A discovery made with CSIRO's Parkes radio telescope in eastern Australia may have brought forward the day when astronomers will directly detect cosmic gravity waves for the first time.

Neutron star pairs may merge and give off a burst of gravity waves about six times more often than previously thought, says a team of scientists from Italy, Australia, the UK and the USA.

If neutron star pairs merge this often, gravity-wave detectors being built now might be able to detect a burst of gravity waves every year or two, rather than about once a decade - the most optimistic prediction until now.

Gravity waves will help astronomers understand many processes in the Universe. For instance, some of the waves will have been created by the formation of the first galaxies, and will carry clues to how that happened.

The revised estimate of the neutron-star merger rate has come from the discovery of a double neutron-star system, a pulsar called PSR J0737-3039 and its neutron-star companion. Neutron stars are city-sized balls of a highly dense, unusual form of matter. A pulsar is a special type - a spinning neutron star that emits radio waves.

PSR J0737-3039 and its companion are just the sixth known system of two neutron stars. They lie 1600-2000 light-years (500-600 pc) away in our Galaxy. Separated by 800,000 km - about twice the distance between the Earth and Moon - the two stars orbit each other in just over two hours.

Systems with such extreme speeds have to be modelled with Einstein's general theory of relativity. "That theory predicts that the system is losing energy in the form of gravity waves," said lead author Marta Burgay, a PhD student at the University of Bologna. "The two stars are in a 'dance of death', slowly spiralling together."
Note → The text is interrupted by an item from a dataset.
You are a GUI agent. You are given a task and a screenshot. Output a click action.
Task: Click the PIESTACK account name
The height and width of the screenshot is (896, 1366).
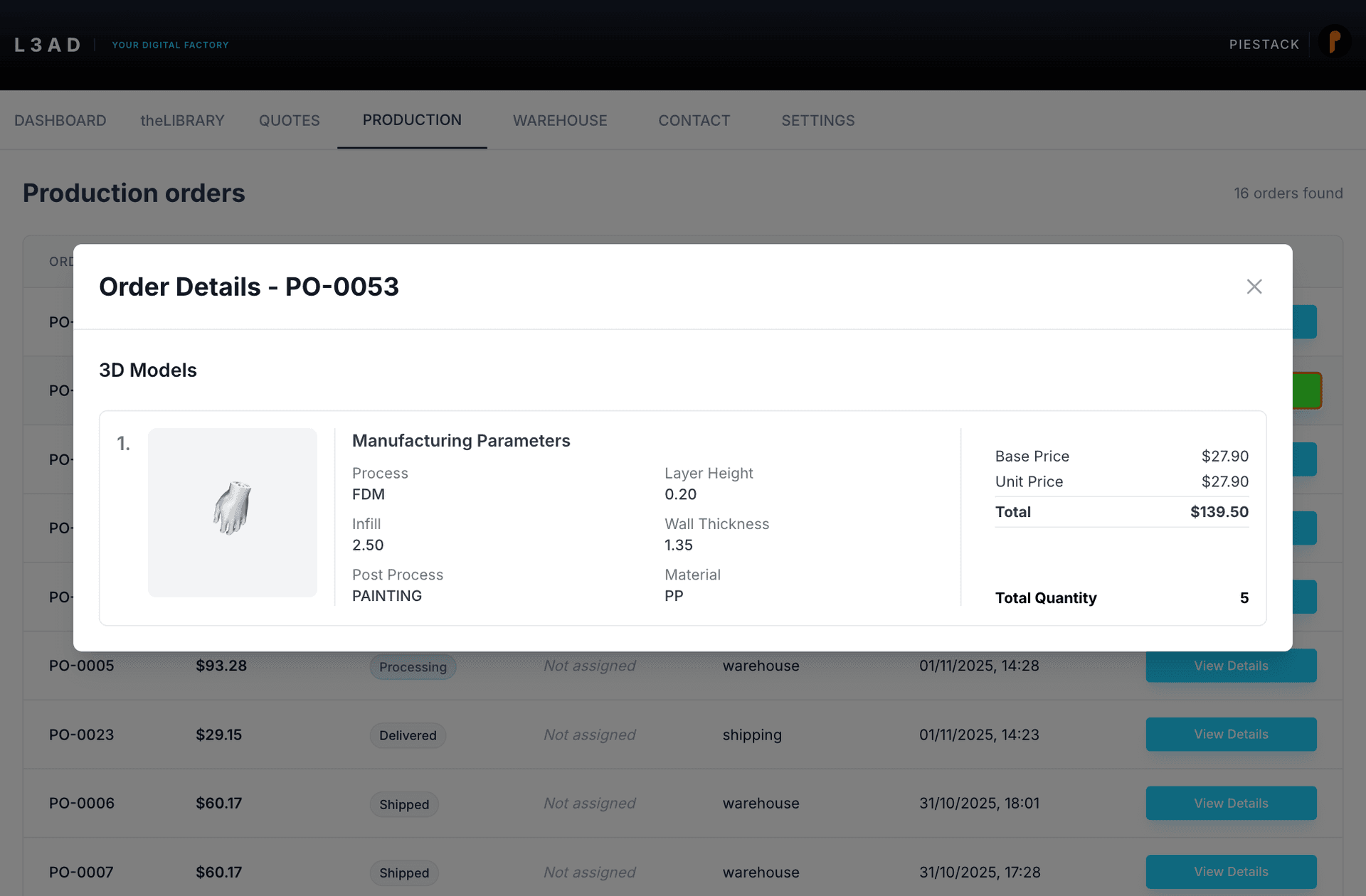coord(1264,44)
In 85 million years the doomed stars will fuse, rippling spacetime with a burst of gravity waves. "If the burst happened in our time, it could be picked up by one of the current generation of gravitational wave detectors, such as LIGO-I, VIRGO or GEO," said team leader Professor Nicolo D'Amico, Director of the Cagliari Astronomical Observatory in Sardinia.

The previous estimate of the neutron-star merger rate was strongly influenced by the characteristics of just one system, the pulsar B1913+16 and its companion. PSR B1913+16 was the first relativistic binary system discovered and studied, and the first used to show the existence of gravitational radiation.

PSR J0737-3039 and its companion are an even more extreme system, and now form the best laboratory for testing Einstein's prediction of orbital shrinking.